QUOTED PASSAGE:
* start *

Phresha was born with a crayon in her hand. This mischievous child of bright colours that grew up in Toronto, currently resides on the Canadian Wet Coast, in beautiful Vancouver BC. Her artwork can be described as vibrant and playful organic flows with seductive female forms and whimsical undertones. Sultry, mysterious vixens are often found frolicking with feral kittens and other wild creatures.
Currently Phresha has expanded to featuring her art on leggings, shirts, hats and other weareable mediums. Phresha has also started a jewelry line called On the Prowl Designs that features hand-crafted creations from upcycled materials and custom wood lasercut designs.
“As a visual artist, I am fascinated by the female form, as the embodiment of Mother Nature and her many manifestations. She is the divine goddess, an ethereal warrior, the seductress and the mistress among her many incarnations. A creature of mysterious beauty and allure, she frolicks with whimsical creatures in the planes of my imagination. “ -Phresha
Phresha's showcase will be featured at Liquid Amber Tattoo & Art Collective from Jan 4 - April 30, 2017. All pieces are for sale.
1) When you are creating a particular piece of art, do you look for inspiration or does the artwork usually transpire organically from your mind?
"Usually it's a combination of a variety of elements. I feel very blessed to be surrounded by an incredibly array of creative individuals that inspire me through their various visual and musical art forms and colourful lifestyles. I am also fortunate enough to live in one of the most beautiful places in the world and I've always loved seeking out the strange and unconventional. All these exterior elements combined with my own weirdo mind make for some interesting and unusual creations."
2) Your work is very whimsical and often surreal. Has this always been the type of art that you wanted to create? Was there a point in time that you feel your work started leaning more in this direction?
"I think that my artwork was always a little bit trippy and strange, and I've also been very influenced by my environment and the different phases of my life. Growing up in Eastern Europe, raving in my teens and 20s in Toronto and Montreal as well as getting involved in the hiphop/graffiti scene there, then relocating to the West Coast 8 years ago and getting involved in the festival community here have definitely shaped my views and choice of visual communications. Back out east I loved the beautiful urban decay of the concrete jungle and the gritty city life but since coming to the west coast I feel that I have started developing more of a connection to nature, spirituality and started connecting those themes with surrealistic elements such as cosmic spirit animals and with more of an emphasis on feminine energy and forms."

* end *

WHAT TO WORK ON:
**a)** In the profile of Phresha, what is the name of the jewelry line Phresha has started?
**b)** Carry the profile of Phresha forward from the point where it stops.
The records play no part in what is asked here.

PROVIDED INFORMATION:
* start *

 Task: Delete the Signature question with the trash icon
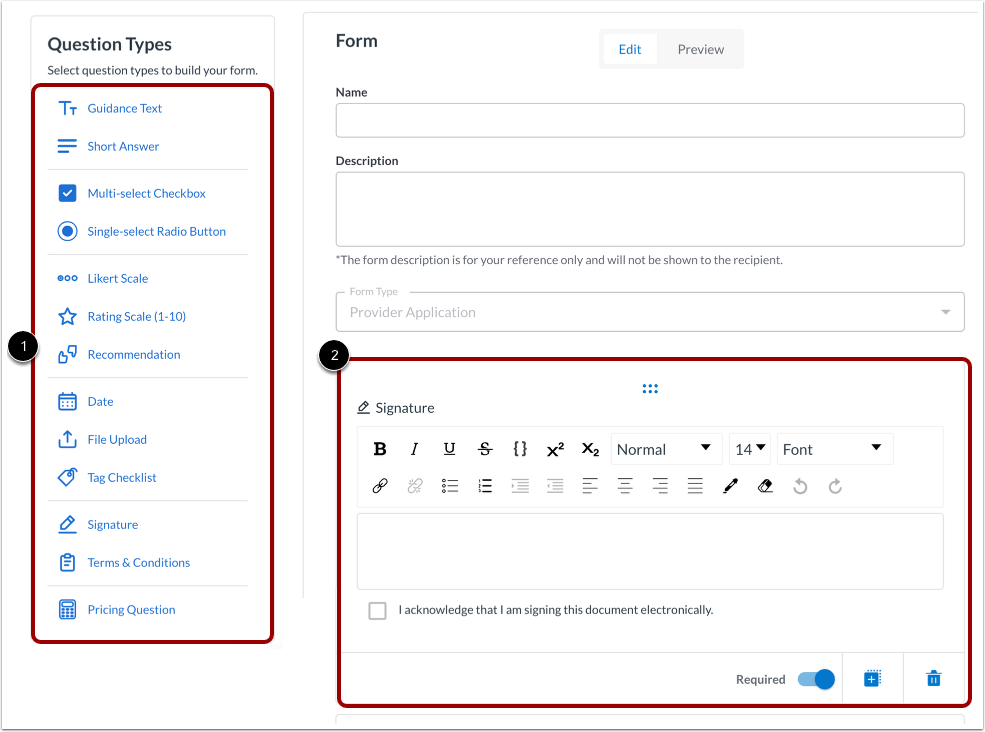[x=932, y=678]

* end *
* start *

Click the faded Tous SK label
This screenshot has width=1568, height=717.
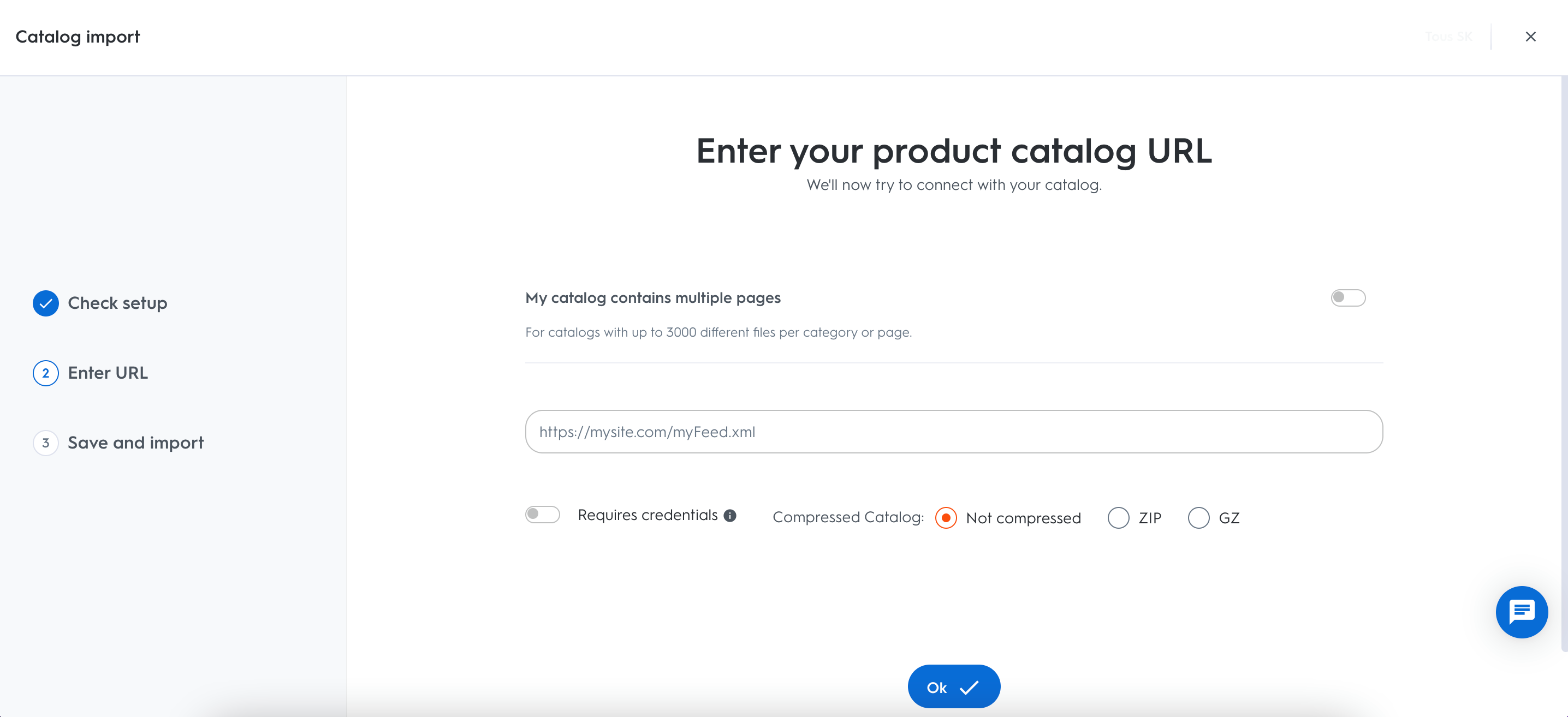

* end *

ANSWERS IN ORDER:
**a)** On the Prowl Designs

**b)**
3) Do you have any rituals or practices that help with your art process?
"During the day i try to regularly practice yoga and spend time outside, while night time tends to be the most conducive time for me to delve in creative explorations."
4) You recently started a jewellery line. What was the transition like for you, merging into this new medium?
"I've always enjoyed incorporating 3d elements into my work, building sculptures and creating wearable art pieces, so working with jewelry seemed like a natural progression. I have an ongoing fascination for repurposing found objects so I unexpectedly embarked on this jewelry project when I got a flat tire on my bike. Bike inner tubes are notoriously hard to recycle, so I thought it would be cool experiment with making some earrings from my busted tube. I liked how they turned out so I made more, I started with experimenting with more shapes, adding bits of bike chain and other little scrap metal bits from the local Vancouver OCB bike store up on Main St. There was a positive reception to what I was creating, and it felt good to make use of such an unrecycleable material so I got hooked on this unexpected new medium of creation.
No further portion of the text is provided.